- [ASSIGNMENT]: A word-for-word copy of the listing is what's needed; leave out every image.

- [SUPPLIED RECORDS]:
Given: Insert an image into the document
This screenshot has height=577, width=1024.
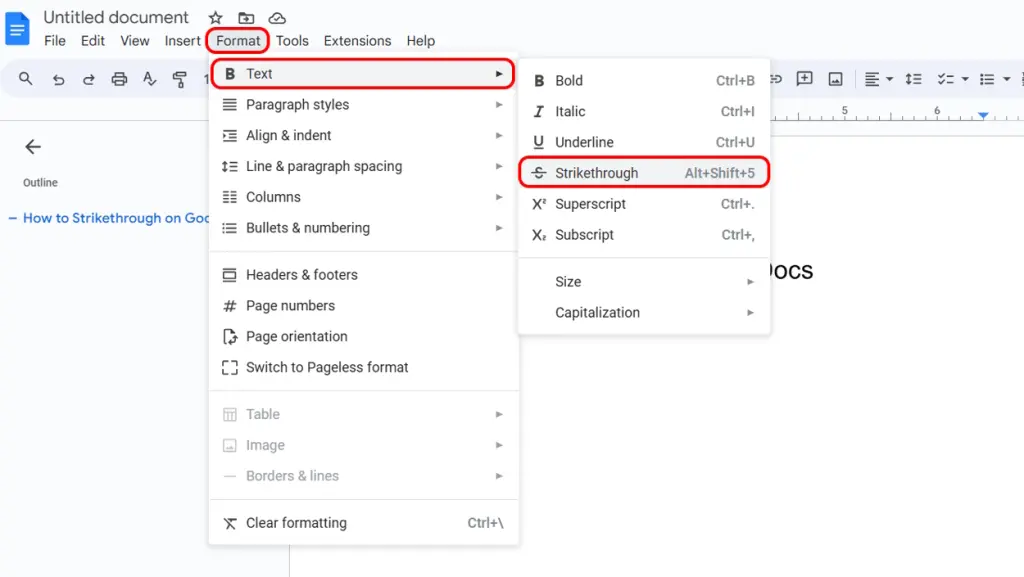Looking at the screenshot, I should tap(835, 78).
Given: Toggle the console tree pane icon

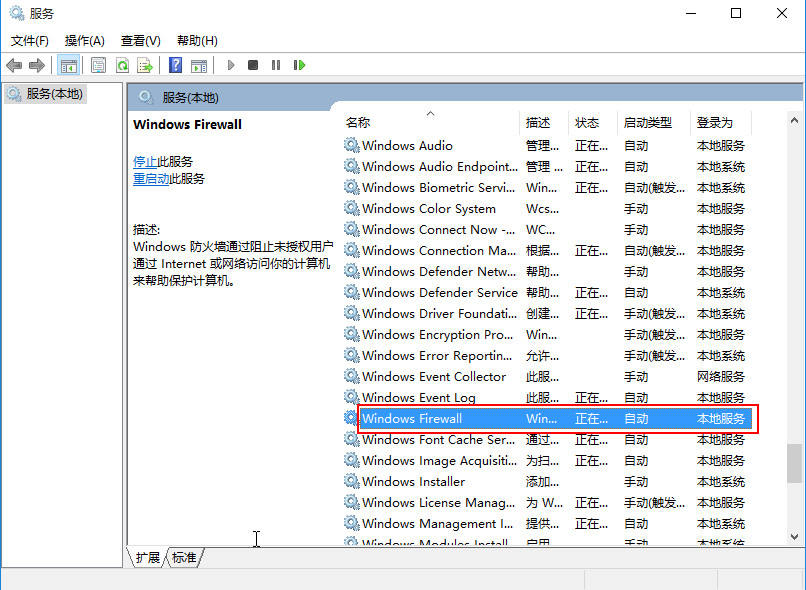Looking at the screenshot, I should point(68,64).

- [RESULT FOR THIS TASK]:
Given: Insert an image into the document
This screenshot has height=577, width=1024.
Looking at the screenshot, I should tap(835, 78).
Given: Toggle the console tree pane icon

Looking at the screenshot, I should point(68,64).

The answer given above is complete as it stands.